## EXTRAHIERTE INFORMATIONEN:
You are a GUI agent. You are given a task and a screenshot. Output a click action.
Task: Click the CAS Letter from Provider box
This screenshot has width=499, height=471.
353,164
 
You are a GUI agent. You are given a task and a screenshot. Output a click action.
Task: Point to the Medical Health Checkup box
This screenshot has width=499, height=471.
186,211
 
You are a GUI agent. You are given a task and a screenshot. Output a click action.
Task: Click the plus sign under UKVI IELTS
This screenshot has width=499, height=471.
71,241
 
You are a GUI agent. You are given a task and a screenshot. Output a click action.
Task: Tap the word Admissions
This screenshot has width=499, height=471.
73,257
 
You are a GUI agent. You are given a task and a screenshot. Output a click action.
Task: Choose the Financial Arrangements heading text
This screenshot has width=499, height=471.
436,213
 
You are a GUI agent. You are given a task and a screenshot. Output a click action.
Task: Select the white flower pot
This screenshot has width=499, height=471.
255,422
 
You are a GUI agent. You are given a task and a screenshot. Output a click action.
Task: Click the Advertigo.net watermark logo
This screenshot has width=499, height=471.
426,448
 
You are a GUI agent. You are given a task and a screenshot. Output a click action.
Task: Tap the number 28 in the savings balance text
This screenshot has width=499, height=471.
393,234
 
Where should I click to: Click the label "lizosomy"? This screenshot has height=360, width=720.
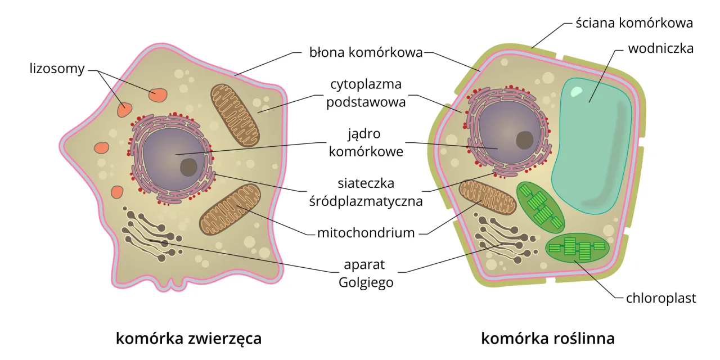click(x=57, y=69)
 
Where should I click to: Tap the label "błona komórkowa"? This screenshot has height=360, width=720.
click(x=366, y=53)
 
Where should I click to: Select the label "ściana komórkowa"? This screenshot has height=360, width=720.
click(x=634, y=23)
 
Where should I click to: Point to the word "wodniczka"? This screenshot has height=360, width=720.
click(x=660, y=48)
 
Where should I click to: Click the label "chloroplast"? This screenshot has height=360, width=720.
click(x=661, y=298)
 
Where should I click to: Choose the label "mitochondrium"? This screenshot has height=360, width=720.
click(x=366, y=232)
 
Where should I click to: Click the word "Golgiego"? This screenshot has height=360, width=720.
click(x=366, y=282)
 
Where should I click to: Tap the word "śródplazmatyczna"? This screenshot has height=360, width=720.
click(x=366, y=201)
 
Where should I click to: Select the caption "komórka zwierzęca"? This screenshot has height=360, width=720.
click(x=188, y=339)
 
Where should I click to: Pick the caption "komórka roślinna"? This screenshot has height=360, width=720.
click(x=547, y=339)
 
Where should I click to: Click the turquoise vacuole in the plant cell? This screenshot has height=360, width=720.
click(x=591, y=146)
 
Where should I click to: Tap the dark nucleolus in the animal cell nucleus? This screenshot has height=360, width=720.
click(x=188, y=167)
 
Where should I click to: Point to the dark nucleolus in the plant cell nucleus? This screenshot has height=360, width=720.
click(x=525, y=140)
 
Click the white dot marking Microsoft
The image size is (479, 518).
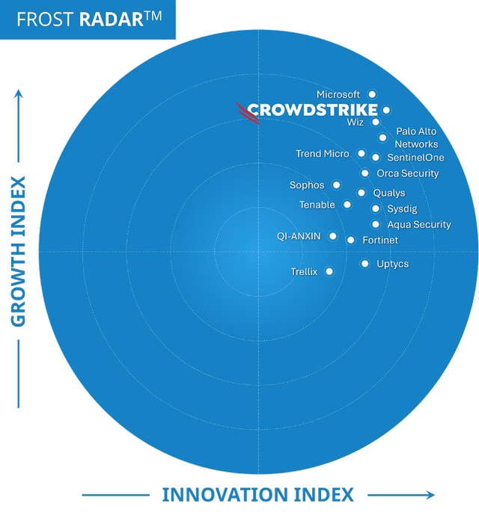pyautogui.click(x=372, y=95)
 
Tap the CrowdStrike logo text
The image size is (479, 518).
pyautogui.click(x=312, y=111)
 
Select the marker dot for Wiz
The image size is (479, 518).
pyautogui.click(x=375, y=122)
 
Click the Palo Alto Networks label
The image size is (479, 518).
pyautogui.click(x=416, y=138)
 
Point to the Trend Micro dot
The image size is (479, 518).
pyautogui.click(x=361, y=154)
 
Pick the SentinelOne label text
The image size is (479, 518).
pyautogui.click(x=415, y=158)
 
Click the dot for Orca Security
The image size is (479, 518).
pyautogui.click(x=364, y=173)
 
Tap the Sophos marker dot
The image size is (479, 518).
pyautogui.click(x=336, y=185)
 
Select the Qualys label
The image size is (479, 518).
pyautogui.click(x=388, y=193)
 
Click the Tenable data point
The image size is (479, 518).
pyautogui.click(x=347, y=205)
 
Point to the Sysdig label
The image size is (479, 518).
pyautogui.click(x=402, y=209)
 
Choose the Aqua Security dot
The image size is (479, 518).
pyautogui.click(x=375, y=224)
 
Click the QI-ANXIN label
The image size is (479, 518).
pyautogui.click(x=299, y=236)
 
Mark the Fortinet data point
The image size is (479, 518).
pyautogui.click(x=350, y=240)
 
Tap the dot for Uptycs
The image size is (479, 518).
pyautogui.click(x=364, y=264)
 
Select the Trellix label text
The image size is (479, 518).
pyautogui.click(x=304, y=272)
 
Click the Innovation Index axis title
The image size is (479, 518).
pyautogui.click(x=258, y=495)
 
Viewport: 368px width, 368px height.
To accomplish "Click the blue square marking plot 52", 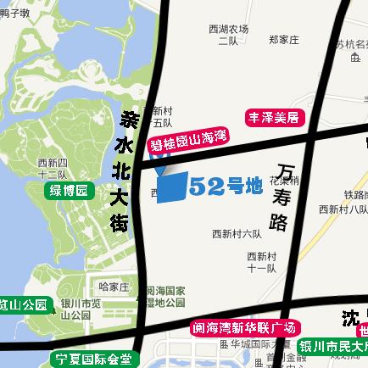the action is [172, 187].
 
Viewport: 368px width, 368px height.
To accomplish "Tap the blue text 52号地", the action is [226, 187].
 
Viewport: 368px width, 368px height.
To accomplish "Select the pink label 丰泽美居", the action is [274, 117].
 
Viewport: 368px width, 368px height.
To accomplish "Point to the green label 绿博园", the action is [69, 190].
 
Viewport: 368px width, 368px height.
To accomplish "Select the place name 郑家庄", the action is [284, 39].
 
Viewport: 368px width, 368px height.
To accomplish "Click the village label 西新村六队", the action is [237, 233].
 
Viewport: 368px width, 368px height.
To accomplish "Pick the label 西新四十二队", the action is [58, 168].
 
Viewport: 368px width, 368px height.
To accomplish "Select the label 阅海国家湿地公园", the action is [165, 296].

## ZIEL:
Kannst du alles von der Zeile mit "Where should I click to: Tap the word" bis hinunter zur Zeile mit "click(x=591, y=146)", beide eingeschlossen, als JSON-Liste von Zeichenketten formatieren, mit einem Eintrag pro Zeile und ohne Leerzeilen?

## ANTWORT:
[
  "Where should I click to: Tap the word \"śródplazmatyczna\"? This screenshot has height=360, width=720.",
  "click(x=366, y=201)",
  "Where should I click to: Select the caption \"komórka zwierzęca\"? This screenshot has height=360, width=720.",
  "click(x=188, y=339)",
  "Where should I click to: Pick the caption \"komórka roślinna\"? This screenshot has height=360, width=720.",
  "click(x=547, y=339)",
  "Where should I click to: Click the turquoise vacuole in the plant cell? This screenshot has height=360, width=720.",
  "click(x=591, y=146)"
]